### Belge alıntısı
----------

Bu yaz kardeşimle balık tutuyoruz Bodrum'da. İkimiz de balıkçılık hakkında sınırlı bilgi sahibiyiz (Hiç), balık falan tutabildiğimiz yok yani. Zaten kıyıdan uğraşıyoruz ve küçük şirin balıklar çevrelemiş etrafımızı. bir tane balık geldi, çok net görüyoruz kendisini, 20 cm boyutlarında asla isimlendiremeyeceğimiz güzel renkli bir balık. Kaya balığı gibi bir şey. Musallat oldu kardeşimin oltasına, kardeşim oltayı nereye çekse oda geliyor, ufak ufak yemi tırtıklıyor. yani yakalamak pek mümkün değil. Gel zaman ben sıkıldım ve "Oğlum hadi gidelim." dedim, kardeşim nasıl bir hırs yapmışsa "Ben bu balığı yakalamadan eve gitmem!" diyor. "Bırak ulan şunu Moby-Dick mi bu?" dedim. Baya gülmüştük... Moby-Dick dediğimizde, herhalde insanların aklına Herman Melville'den ziyade Gregory Peck gelir. Kaptan Ahab'ı canlandırdığı Moby-Dick'i bir kenara koyarsak, kendisi Klimanjaro'nun Karları filminde de oynamış bize Ernest Hemingway'ı sevdirmişti. Yaşı itibariyle mi nedir hep güzel şeyler de oynamış, hem The Guns Of Navarone, hem de To Kill A Mockingbird filmlerinde "Helal sana Gregory" nidalarını hak etmiştir... Son olarak söyleyebilirim ki Ne zaman balina görsem aklıma Gregory Peck gelir.

Bir önceki yazıda Pink Floyd diye bas bas bağırmıştık değil mi? Eee The Beatles bu gruba yakın bir şeyer yapmıştır seviye anlamında. Yüzlerce şarkısını dinleyin grubun ama bir de Here Comes The Sun adlı şarkıyı dinleyin. Sevgili George Harrison sadece bu ve While My Guitar Gently Weeps adlı şarkıların bestesini yapmıştır. Here Comes The Sun şarkısını karısına ithaf ettiğini, sonradan karısının bir başka yüce sanatçı "Mr. Slowhand" Eric Clapton'a kaçtığını düşündükçe gözlerim doluyor (Eric Clapton'un Layla adlı güzide eseri George Harrison'un karısı için yazdığı söylenir). Neyse efendim, The Beatles'ın en güzel, en etliye sütlüye dokunmayan, en temiz yüzlü adamlarından biriydi. John Lennon hippisi neler yaptı gruba. Kızmıyor değilim...

----------

Saklanan materyal
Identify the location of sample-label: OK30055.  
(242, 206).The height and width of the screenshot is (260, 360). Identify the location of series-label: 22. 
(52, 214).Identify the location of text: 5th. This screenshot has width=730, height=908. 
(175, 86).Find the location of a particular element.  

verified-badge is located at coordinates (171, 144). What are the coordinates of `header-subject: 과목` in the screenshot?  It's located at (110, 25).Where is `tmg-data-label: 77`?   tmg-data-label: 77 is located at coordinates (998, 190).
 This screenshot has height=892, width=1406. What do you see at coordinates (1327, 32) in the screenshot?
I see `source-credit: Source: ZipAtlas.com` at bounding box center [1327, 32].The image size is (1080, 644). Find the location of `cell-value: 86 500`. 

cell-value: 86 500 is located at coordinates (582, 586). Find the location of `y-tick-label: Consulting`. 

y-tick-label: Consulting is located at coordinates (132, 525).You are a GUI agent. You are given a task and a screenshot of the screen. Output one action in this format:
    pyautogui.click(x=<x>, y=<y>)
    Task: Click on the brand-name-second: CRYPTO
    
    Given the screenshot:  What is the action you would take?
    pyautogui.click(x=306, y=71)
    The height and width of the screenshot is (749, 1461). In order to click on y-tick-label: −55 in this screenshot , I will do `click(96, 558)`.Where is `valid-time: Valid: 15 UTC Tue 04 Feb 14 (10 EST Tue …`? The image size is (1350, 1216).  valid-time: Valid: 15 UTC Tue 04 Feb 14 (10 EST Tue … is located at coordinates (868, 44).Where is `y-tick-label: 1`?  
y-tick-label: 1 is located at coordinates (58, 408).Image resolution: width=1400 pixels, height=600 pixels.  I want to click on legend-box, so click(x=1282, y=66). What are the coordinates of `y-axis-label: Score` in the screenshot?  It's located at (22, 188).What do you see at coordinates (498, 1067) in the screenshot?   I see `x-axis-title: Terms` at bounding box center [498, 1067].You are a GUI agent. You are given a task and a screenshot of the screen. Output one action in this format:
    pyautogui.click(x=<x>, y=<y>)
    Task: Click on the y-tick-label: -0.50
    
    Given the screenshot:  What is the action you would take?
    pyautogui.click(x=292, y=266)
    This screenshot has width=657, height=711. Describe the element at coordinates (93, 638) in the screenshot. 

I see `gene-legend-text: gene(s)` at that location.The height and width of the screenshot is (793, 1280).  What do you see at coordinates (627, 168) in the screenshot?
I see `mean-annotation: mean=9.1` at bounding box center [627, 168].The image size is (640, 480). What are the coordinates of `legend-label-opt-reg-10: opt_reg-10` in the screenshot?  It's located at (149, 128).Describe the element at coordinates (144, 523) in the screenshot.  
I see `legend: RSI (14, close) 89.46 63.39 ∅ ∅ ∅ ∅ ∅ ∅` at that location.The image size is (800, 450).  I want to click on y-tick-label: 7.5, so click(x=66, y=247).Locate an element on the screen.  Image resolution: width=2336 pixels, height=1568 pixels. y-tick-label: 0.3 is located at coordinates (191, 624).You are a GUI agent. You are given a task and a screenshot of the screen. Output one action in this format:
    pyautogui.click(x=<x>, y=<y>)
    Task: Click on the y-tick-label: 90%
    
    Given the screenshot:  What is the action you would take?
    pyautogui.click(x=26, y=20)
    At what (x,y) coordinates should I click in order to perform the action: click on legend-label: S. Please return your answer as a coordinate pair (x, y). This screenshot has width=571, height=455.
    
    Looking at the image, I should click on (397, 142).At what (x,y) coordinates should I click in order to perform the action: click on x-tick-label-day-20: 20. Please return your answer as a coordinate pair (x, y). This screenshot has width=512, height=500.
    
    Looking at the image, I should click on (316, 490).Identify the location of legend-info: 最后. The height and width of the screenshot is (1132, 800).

----------

### Yapılacak iş
Belge alıntısının "Bir önceki yazıda" kelimelerini içeren yerden başlayıp "gruba. Kızmıyor değilim..." kelimelerinden sonra biten kısmını hiçbir değişiklik yapmadan yeniden yazın.

### Yanıt aşağıda
Bir önceki yazıda Pink Floyd diye bas bas bağırmıştık değil mi? Eee The Beatles bu gruba yakın bir şeyer yapmıştır seviye anlamında. Yüzlerce şarkısını dinleyin grubun ama bir de Here Comes The Sun adlı şarkıyı dinleyin. Sevgili George Harrison sadece bu ve While My Guitar Gently Weeps adlı şarkıların bestesini yapmıştır. Here Comes The Sun şarkısını karısına ithaf ettiğini, sonradan karısının bir başka yüce sanatçı "Mr. Slowhand" Eric Clapton'a kaçtığını düşündükçe gözlerim doluyor (Eric Clapton'un Layla adlı güzide eseri George Harrison'un karısı için yazdığı söylenir). Neyse efendim, The Beatles'ın en güzel, en etliye sütlüye dokunmayan, en temiz yüzlü adamlarından biriydi. John Lennon hippisi neler yaptı gruba. Kızmıyor değilim...